The hydroxyl radical (OH) is the dominant oxidant in the atmosphere, controlling the lifetimes of volatile organic compounds (VOCs) and contributing to the formation of ozone (O3) and secondary organic aerosols (SOA). The oxidation of VOCs by OH propagates a radical cycle between OH, the hydroperoxy radical (HO2), and organic peroxy radical (RO2). Due to its importance in the atmosphere, there is a substantial body of literature investigating ROX (≡ OH + HO2 + RO2) chemistry in the outdoor environment, but few measurements occurring indoors, where people spend the majority of their time. This work includes the first measurements of OH and HO2 in a residential environment during use of a gas stove.
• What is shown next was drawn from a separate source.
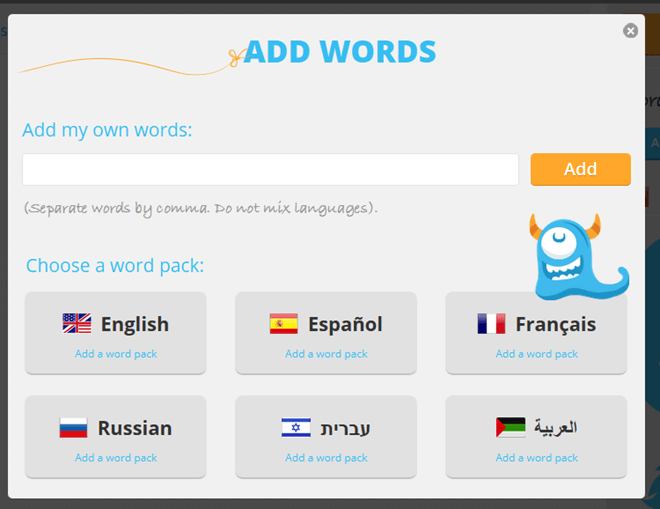Viewport: 660px width, 509px height.
Task: Click 'Add a word pack' under Arabic
Action: pos(537,458)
Emissions from the gas stove quickly create a complex indoor atmosphere with unexpectedly high concentrations of OH and HO2, suggesting missing radical sources in indoor spaces. In more pristine regions, there has been significant disagreement between measurements and modeled concentrations of ROX. While progress has been made in improving OH agreement in deciduous forests, HO2 and RO2 model disagreement persists. Measurements of radicals spanning three forested campaigns are compared through a chemical coordinate analysis and suggest that newly proposed radical loss pathways still cannot account for the discrepancies between model and measurements. Finally, measurements of radical species and their major precursors in a coniferous forest emphasize the importance of nitrous acid (HONO) on ROX concentrations. HONO photolyzes to iv form OH and NO, producing a substantial amount of total ROX. HONO concentrations are particularly difficult to model, as there are numerous sources of varying importance in different environments. While common chemical mechanisms only include gas-phase reactions of HONO, heterogeneous reactions were added in order to characterize sources of HONO in the remote, forested environment. Overall, this work discusses missing sources and sinks of radicals and their major precursor, HONO, in indoor spaces, deciduous, and coniferous forests, addressing gaps in our understanding of radical chemistry that impact the formation of secondary air pollution.